Anika wasn’t having it. As battered as she was, she understood deep down that only one of them was walking away from this encounter. And the only way for it to be her, was for her to keep the cord wrapped around his throat.
He was dragging her along the rock as he tried to pull free, and she managed to get on his back, pulling on the rope from behind like she was a jockey.
For the first time she could take a full breath.
Her sight returned, and she felt dizzy. But she pulled even harder on the rope. They toppled over together.
They were lying side by side in the dirt, moss, and scree, like spooning lovers. She had her knee in the small of his back, pushing herself out away from him, her rope-knotted hands just behind his neck, her triceps straining from pulling so hard. Blood stained the sides of the rope and skin peeled off her palms.
It was as if she were trying to pull the rope through his neck.
The man had one last burst of energy in him. He stood up again, yanking Anika along with him on his back.
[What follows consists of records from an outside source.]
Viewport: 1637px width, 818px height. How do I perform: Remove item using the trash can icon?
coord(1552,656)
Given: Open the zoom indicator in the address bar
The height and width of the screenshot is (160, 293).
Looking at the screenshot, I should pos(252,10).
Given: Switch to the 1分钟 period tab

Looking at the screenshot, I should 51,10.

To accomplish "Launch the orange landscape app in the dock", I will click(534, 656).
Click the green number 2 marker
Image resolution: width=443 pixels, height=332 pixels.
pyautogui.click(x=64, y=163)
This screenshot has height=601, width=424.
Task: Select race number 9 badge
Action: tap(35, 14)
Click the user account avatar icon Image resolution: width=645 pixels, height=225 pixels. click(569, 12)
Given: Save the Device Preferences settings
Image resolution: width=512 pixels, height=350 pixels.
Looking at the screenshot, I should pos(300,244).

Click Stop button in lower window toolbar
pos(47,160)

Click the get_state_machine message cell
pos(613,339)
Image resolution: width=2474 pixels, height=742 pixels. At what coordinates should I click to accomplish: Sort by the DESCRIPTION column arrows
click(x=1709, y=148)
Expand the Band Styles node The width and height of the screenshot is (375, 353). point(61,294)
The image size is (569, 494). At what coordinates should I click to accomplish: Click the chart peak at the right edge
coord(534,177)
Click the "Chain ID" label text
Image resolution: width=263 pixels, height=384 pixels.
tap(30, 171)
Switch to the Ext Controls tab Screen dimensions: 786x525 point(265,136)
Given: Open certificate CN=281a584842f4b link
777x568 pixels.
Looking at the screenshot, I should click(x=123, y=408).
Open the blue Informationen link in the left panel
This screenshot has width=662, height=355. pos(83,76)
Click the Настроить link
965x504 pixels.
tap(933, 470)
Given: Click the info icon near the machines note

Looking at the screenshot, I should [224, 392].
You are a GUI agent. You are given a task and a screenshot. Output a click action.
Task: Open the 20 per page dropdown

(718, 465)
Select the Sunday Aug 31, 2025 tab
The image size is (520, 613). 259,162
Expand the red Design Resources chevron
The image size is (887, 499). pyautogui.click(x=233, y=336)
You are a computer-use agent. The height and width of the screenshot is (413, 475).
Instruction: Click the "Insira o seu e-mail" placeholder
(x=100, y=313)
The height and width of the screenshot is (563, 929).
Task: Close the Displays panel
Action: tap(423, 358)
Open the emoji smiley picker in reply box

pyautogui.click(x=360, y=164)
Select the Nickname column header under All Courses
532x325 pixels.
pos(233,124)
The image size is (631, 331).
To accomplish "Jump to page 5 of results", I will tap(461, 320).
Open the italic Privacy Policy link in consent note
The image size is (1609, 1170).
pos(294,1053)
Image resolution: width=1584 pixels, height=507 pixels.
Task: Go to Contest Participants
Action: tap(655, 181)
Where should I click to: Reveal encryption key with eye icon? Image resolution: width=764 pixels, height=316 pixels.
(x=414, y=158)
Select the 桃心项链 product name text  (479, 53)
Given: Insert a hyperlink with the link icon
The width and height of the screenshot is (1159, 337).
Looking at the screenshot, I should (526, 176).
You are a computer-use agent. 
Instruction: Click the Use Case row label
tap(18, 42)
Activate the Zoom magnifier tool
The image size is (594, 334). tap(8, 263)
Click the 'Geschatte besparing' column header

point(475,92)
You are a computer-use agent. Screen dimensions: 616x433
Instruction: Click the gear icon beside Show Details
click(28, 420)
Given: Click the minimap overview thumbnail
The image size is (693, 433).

He staggered toward a rock, then spun and threw his back, and Anika, at it with all his strength.
Pain burst through her spine and up her skull, and she screamed but held on, wrapping her legs around his waist and pulling tight with every bit of strength left to her as he did it again.
But this time, after throwing himself against the rock in reverse, he slumped forward.
Anika, wrapped around him, rope pulled tight, just hung on and waited.
She could feel the bruises and throbbing pain slowly washing over her. There wasn’t a limb, a muscle, or any part of her that didn’t scream for mercy.